Prompt: Convert every line of the items below into a numbered list. Skip the blank lines and leave out the pictures.
** BEGIN Provided data **
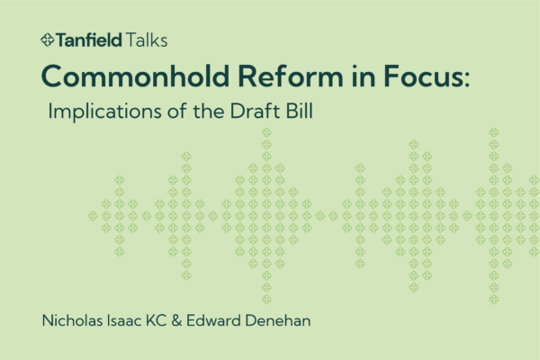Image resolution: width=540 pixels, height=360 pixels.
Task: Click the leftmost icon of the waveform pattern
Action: point(92,215)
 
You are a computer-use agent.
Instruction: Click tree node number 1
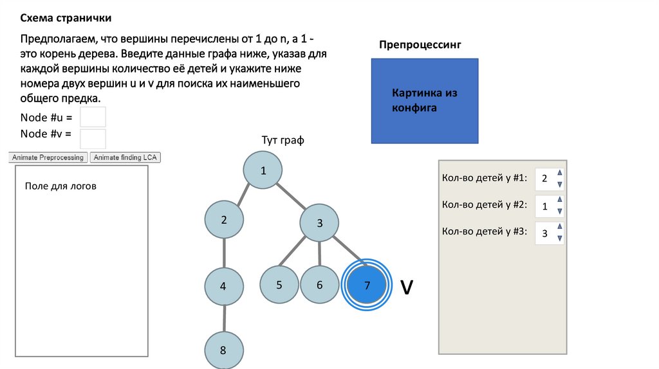pyautogui.click(x=263, y=170)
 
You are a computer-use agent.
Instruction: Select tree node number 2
pyautogui.click(x=224, y=220)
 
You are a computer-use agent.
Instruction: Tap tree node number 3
pyautogui.click(x=319, y=223)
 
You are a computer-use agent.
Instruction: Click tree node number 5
pyautogui.click(x=279, y=284)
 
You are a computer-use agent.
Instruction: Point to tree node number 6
pyautogui.click(x=319, y=285)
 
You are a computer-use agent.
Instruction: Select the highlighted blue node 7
pyautogui.click(x=367, y=285)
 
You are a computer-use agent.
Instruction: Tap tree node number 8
pyautogui.click(x=223, y=350)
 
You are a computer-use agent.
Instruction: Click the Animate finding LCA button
pyautogui.click(x=125, y=158)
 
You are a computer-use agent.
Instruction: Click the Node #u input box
pyautogui.click(x=93, y=117)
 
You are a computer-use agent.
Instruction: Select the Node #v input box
pyautogui.click(x=93, y=138)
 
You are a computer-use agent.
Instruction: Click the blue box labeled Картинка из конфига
pyautogui.click(x=425, y=100)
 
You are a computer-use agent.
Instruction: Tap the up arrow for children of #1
pyautogui.click(x=559, y=173)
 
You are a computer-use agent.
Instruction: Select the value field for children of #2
pyautogui.click(x=545, y=206)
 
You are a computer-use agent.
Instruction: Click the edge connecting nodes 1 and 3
pyautogui.click(x=291, y=197)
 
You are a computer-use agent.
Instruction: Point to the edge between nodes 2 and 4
pyautogui.click(x=224, y=252)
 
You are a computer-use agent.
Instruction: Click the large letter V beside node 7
pyautogui.click(x=406, y=287)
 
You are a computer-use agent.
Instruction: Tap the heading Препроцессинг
pyautogui.click(x=420, y=44)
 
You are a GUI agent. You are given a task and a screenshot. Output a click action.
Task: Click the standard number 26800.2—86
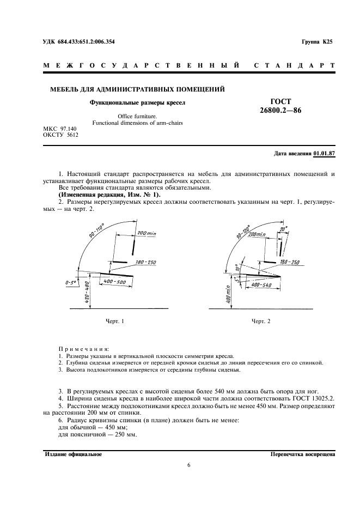[x=281, y=111]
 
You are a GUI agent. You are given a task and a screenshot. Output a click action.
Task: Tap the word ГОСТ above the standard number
[x=281, y=101]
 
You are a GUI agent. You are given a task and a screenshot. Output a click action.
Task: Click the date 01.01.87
[x=325, y=154]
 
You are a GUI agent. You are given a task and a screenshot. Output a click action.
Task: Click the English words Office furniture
[x=137, y=116]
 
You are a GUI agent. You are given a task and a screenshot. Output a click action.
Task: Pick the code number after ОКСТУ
[x=72, y=135]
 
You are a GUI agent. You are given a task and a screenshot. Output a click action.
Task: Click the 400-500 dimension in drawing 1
[x=115, y=282]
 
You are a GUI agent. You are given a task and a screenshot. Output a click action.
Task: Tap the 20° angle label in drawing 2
[x=283, y=229]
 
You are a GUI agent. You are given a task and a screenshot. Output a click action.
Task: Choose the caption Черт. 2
[x=261, y=321]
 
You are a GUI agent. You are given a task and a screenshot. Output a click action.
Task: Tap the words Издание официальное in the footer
[x=73, y=454]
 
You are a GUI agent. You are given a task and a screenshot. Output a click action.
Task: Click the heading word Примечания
[x=83, y=348]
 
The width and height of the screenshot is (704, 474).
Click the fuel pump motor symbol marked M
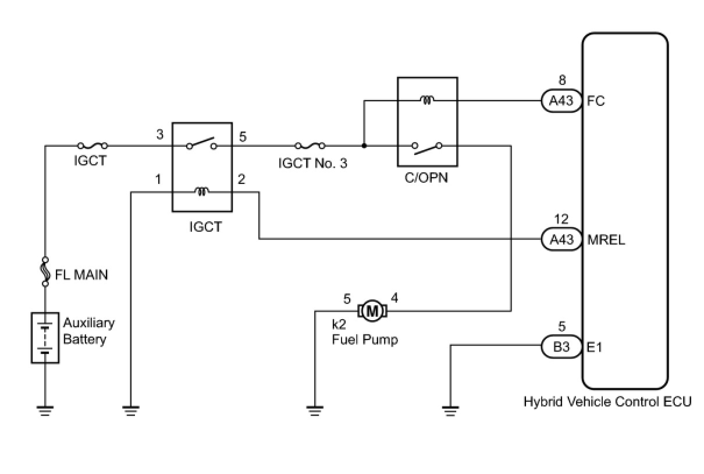(372, 311)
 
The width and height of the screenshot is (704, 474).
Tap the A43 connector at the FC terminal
(561, 101)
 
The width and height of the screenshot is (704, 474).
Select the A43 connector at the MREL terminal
(561, 239)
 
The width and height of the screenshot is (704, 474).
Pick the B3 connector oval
(561, 346)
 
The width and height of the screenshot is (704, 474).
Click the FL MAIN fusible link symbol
(45, 272)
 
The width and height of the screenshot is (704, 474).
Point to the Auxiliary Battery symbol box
(45, 338)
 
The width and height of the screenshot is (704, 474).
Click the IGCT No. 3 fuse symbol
(310, 146)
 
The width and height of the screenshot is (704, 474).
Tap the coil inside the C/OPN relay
(428, 100)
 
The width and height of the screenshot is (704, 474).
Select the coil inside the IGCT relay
(202, 191)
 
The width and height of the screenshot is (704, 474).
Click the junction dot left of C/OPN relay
(364, 146)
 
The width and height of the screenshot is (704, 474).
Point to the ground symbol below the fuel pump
(315, 411)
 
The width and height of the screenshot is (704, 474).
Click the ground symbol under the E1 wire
(450, 411)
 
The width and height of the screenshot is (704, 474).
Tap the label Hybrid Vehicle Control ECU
(607, 402)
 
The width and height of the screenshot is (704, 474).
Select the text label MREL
(606, 240)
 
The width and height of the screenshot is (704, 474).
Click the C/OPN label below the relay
(426, 178)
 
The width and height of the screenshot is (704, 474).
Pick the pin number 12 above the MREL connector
(561, 219)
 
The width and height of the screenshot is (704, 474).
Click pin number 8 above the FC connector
(562, 80)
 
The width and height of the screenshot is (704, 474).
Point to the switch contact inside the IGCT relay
(201, 143)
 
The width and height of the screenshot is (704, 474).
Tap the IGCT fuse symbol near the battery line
(93, 146)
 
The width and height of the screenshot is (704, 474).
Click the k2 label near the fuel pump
(339, 324)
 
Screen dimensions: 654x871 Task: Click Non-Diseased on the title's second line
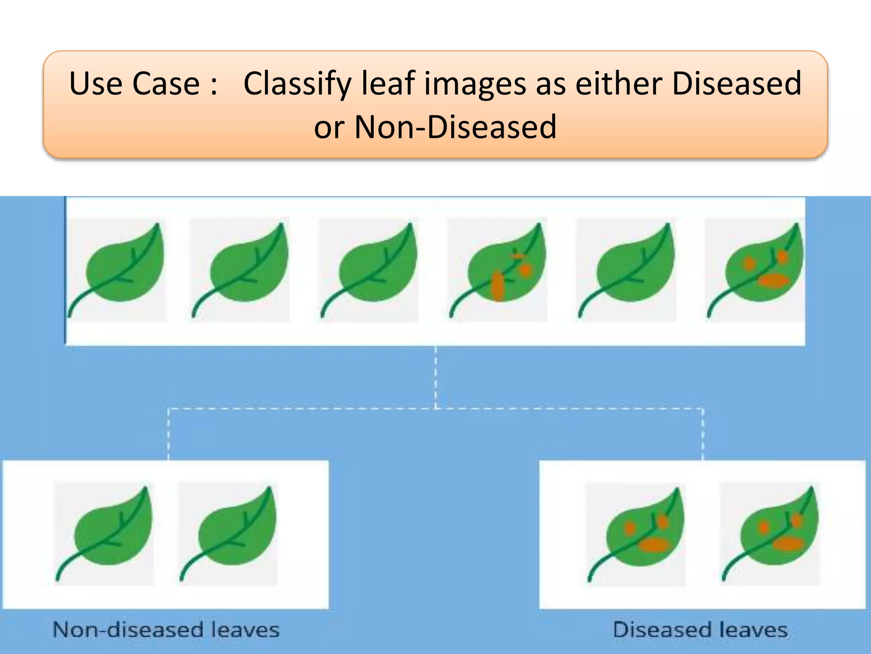455,127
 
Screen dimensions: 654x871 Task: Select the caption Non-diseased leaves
166,630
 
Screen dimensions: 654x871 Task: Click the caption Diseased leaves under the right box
700,630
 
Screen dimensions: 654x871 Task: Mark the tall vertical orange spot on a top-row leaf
497,287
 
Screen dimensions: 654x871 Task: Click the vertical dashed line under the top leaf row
436,377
** END Provided data **
Exercise output:
1. Image resolution: width=540 pixels, height=360 pixels.
2. Task: Click the leftmost icon of the waveform pattern
3. Action: point(92,215)
4. You are a computer-use agent.
5. Instruction: Click tree node number 1
6. pyautogui.click(x=263, y=170)
7. You are a computer-use agent.
8. Instruction: Select tree node number 2
9. pyautogui.click(x=224, y=220)
10. You are a computer-use agent.
11. Instruction: Tap tree node number 3
12. pyautogui.click(x=319, y=223)
13. You are a computer-use agent.
14. Instruction: Click tree node number 5
15. pyautogui.click(x=279, y=284)
16. You are a computer-use agent.
17. Instruction: Point to tree node number 6
18. pyautogui.click(x=319, y=285)
19. You are a computer-use agent.
20. Instruction: Select the highlighted blue node 7
21. pyautogui.click(x=367, y=285)
22. You are a computer-use agent.
23. Instruction: Tap tree node number 8
24. pyautogui.click(x=223, y=350)
25. You are a computer-use agent.
26. Instruction: Click the Animate finding LCA button
27. pyautogui.click(x=125, y=158)
28. You are a computer-use agent.
29. Instruction: Click the Node #u input box
30. pyautogui.click(x=93, y=117)
31. You are a computer-use agent.
32. Instruction: Select the Node #v input box
33. pyautogui.click(x=93, y=138)
34. You are a computer-use agent.
35. Instruction: Click the blue box labeled Картинка из конфига
36. pyautogui.click(x=425, y=100)
37. You are a computer-use agent.
38. Instruction: Tap the up arrow for children of #1
39. pyautogui.click(x=559, y=173)
40. You are a computer-use agent.
41. Instruction: Select the value field for children of #2
42. pyautogui.click(x=545, y=206)
43. You are a computer-use agent.
44. Instruction: Click the edge connecting nodes 1 and 3
45. pyautogui.click(x=291, y=197)
46. You are a computer-use agent.
47. Instruction: Point to the edge between nodes 2 and 4
48. pyautogui.click(x=224, y=252)
49. You are a computer-use agent.
50. Instruction: Click the large letter V beside node 7
51. pyautogui.click(x=406, y=287)
52. You are a computer-use agent.
53. Instruction: Tap the heading Препроцессинг
54. pyautogui.click(x=420, y=44)
55. You are a GUI agent. You are given a task and a screenshot. Output a click action.
56. Task: Click the standard number 26800.2—86
57. [x=281, y=111]
58. You are a GUI agent. You are given a task and a screenshot. Output a click action.
59. Task: Tap the word ГОСТ above the standard number
60. [x=281, y=101]
61. You are a GUI agent. You are given a task and a screenshot. Output a click action.
62. Task: Click the date 01.01.87
63. [x=325, y=154]
64. You are a GUI agent. You are given a task and a screenshot. Output a click action.
65. Task: Click the English words Office furniture
66. [x=137, y=116]
67. You are a GUI agent. You are given a task and a screenshot. Output a click action.
68. Task: Pick the code number after ОКСТУ
69. [x=72, y=135]
70. You are a GUI agent. You are given a task and a screenshot. Output a click action.
71. Task: Click the 400-500 dimension in drawing 1
72. [x=115, y=282]
73. You are a GUI agent. You are given a task and a screenshot. Output a click action.
74. Task: Tap the 20° angle label in drawing 2
75. [x=283, y=229]
76. You are a GUI agent. You are given a task and a screenshot. Output a click action.
77. Task: Choose the caption Черт. 2
78. [x=261, y=321]
79. You are a GUI agent. You are given a task and a screenshot. Output a click action.
80. Task: Tap the words Издание официальное in the footer
81. [x=73, y=454]
82. You are a GUI agent. You are given a task and a screenshot. Output a click action.
83. Task: Click the heading word Примечания
84. [x=83, y=348]
85. The width and height of the screenshot is (704, 474).
86. Click the fuel pump motor symbol marked M
87. (372, 311)
88. The width and height of the screenshot is (704, 474).
89. Tap the A43 connector at the FC terminal
90. (561, 101)
91. The width and height of the screenshot is (704, 474).
92. Select the A43 connector at the MREL terminal
93. (561, 239)
94. The width and height of the screenshot is (704, 474).
95. Pick the B3 connector oval
96. (561, 346)
97. The width and height of the screenshot is (704, 474).
98. Click the FL MAIN fusible link symbol
99. (45, 272)
100. The width and height of the screenshot is (704, 474).
101. Point to the Auxiliary Battery symbol box
102. (45, 338)
103. The width and height of the screenshot is (704, 474).
104. Click the IGCT No. 3 fuse symbol
105. (310, 146)
106. The width and height of the screenshot is (704, 474).
107. Tap the coil inside the C/OPN relay
108. (428, 100)
109. The width and height of the screenshot is (704, 474).
110. Select the coil inside the IGCT relay
111. (202, 191)
112. The width and height of the screenshot is (704, 474).
113. Click the junction dot left of C/OPN relay
114. (364, 146)
115. The width and height of the screenshot is (704, 474).
116. Point to the ground symbol below the fuel pump
117. (315, 411)
118. The width and height of the screenshot is (704, 474).
119. Click the ground symbol under the E1 wire
120. (450, 411)
121. The width and height of the screenshot is (704, 474).
122. Tap the label Hybrid Vehicle Control ECU
123. (607, 402)
124. The width and height of the screenshot is (704, 474).
125. Select the text label MREL
126. (606, 240)
127. The width and height of the screenshot is (704, 474).
128. Click the C/OPN label below the relay
129. (426, 178)
130. The width and height of the screenshot is (704, 474).
131. Pick the pin number 12 above the MREL connector
132. (561, 219)
133. The width and height of the screenshot is (704, 474).
134. Click pin number 8 above the FC connector
135. (562, 80)
136. The width and height of the screenshot is (704, 474).
137. Point to the switch contact inside the IGCT relay
138. (201, 143)
139. The width and height of the screenshot is (704, 474).
140. Tap the IGCT fuse symbol near the battery line
141. (93, 146)
142. The width and height of the screenshot is (704, 474).
143. Click the k2 label near the fuel pump
144. (339, 324)
145. Screen dimensions: 654x871 Task: Click Non-Diseased on the title's second line
146. 455,127
147. Screen dimensions: 654x871 Task: Select the caption Non-diseased leaves
148. 166,630
149. Screen dimensions: 654x871 Task: Click the caption Diseased leaves under the right box
150. 700,630
151. Screen dimensions: 654x871 Task: Mark the tall vertical orange spot on a top-row leaf
152. 497,287
153. Screen dimensions: 654x871 Task: Click the vertical dashed line under the top leaf row
154. 436,377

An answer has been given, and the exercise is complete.